Former highs also provide convenient places to assess conditions now compared to when last the market was here and failed. In early 2018, the S&P rose to 19-times forecast earnings, as the tape priced in expectations of 20% profit growth in an economy reaccelerating near full employment. In September 2018, those earnings had come through, credit markets were flush and the forward P/E had dipped to 17.

Today, the outlook is foggy, 2020 will see a steep drop in profits and investors are reduced to penciling in some range of 2021 profitability after a retrenchment of undetermined depth and duration. So, it's perhaps no wonder the market didn't manage to push above those old levels on the first trip.

Reliance on tech

The S&P's reliance on the largest, most potent growth companies in technology has been see both as a virtue and a vulnerability of this market for years. It remains so.

Both before the February peak and after the panicky market low of late March, the popular giants of the Nasdaq (Microsoft, Apple, Amazon, Alphabet and Facebook) outperformed the market handily. The market rationally was privileging dominant digital platforms with stable long-term cash flows in an iffy economic environment.

As noted here last week, these names along with outright defensive consumer staples stocks held the index together as shares of cyclical, smaller and highly indebted businesses suffered.

This divergence — the five tech leaders collectively worth more than 20% of the S&P 500 trouncing the typical stock — grew stretched enough that a snapback rotation was unleashed early last week, just as investors started trying to focus on the "reopening of the economy" theme.

The Russell 2000 surged 10% Monday to Wednesday, but couldn't sustain the advantage, buckling along with the big tech bellwethers to finish even with the S&P on the week.

This erratic interplay between large and small-cap benchmarks in recent weeks is visible in this Bespoke Investment Group chart of Russell 2000 vs. S&P 500.

Source: Bespoke Investment Group

A rally is no more valid or durable when smaller stocks lead, and the steady underperformance of small stocks for most of the past few years has mostly been a footnote to a bull market. But the whippy relative price action among sizes and styles of stocks — growth and value, momentum and mean-reversion — shows rapid, low-conviction tactical repositioning in a fundamentally opaque environment.

Credit markets key to equity markets

The credit market, as ever, has permitted and underpinned the equity revival. The Fed's trillions in liquidity injections to keep the fixed-income market functioning and its vow to buy corporate debt as needed put a floor under stocks and touched off a corporate-bond issuance wave. April saw a record volume of new investment-grade debt sales, with much of it to companies simply piling up cash to cover costs through the lockdown.

Canaccord Genuity's Tony Dwyer says, "The historic surge in new issuance suggests companies should be able to stay in business and weather this storm…The recent investment-grade and high-yield corporate debt spread has improved dramatically from the worst levels of March following the explicit Fed support, but both areas remain stressed relative to other periods of sustainable growth."

Citi strategist Tobias Levkovich adds, "The Fed's willingness to take in junk bonds as collateral has helped the US equity market by virtue of high yield credit spreads narrowing, but that now is behind us, unless one wants to believe that the Chair Powell will call for the central bank to buy stocks, which we consider a bridge too far for policy makers.

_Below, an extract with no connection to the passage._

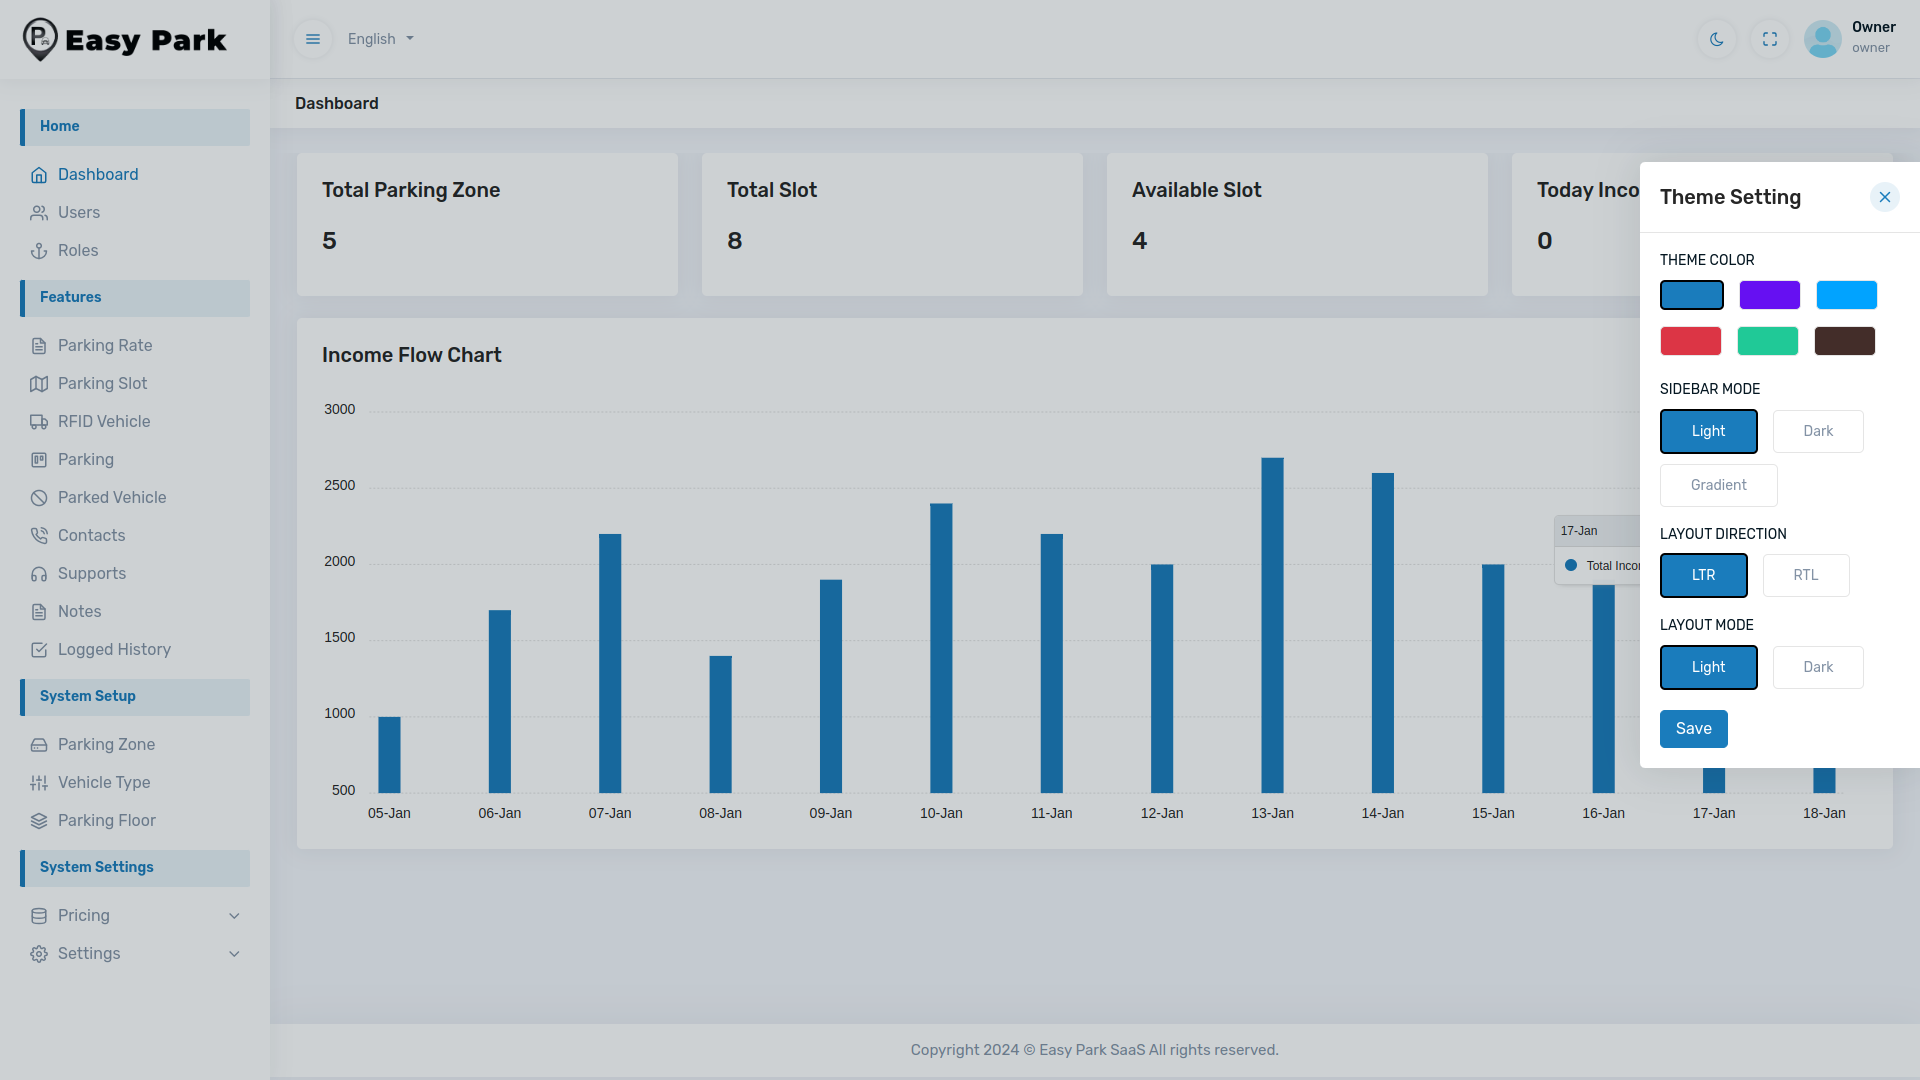The image size is (1920, 1080).
Task: Expand the Pricing submenu chevron
Action: 234,916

Thus, we suspect that the good news is priced in with the S&P 500 only down 10%+ year-to-date now despite what may be the worst jobs environment since the Great Depression."

 These concerns are being aired as the ferocious 35% rebound rally spilled back about 4% from its Wednesday peak by week's end. The force of the rally leaves plenty of room for further pullbacks and choppiness without bringing the March lows into clear view.

 Yet with the central-bank backstop widely embraced, and investor sentiment and positioning rushing from despondently defensive to relievedly neutral, much further upside from here probably requires more substantive indications of successful resumption of economic activity rather than just feints in that direction.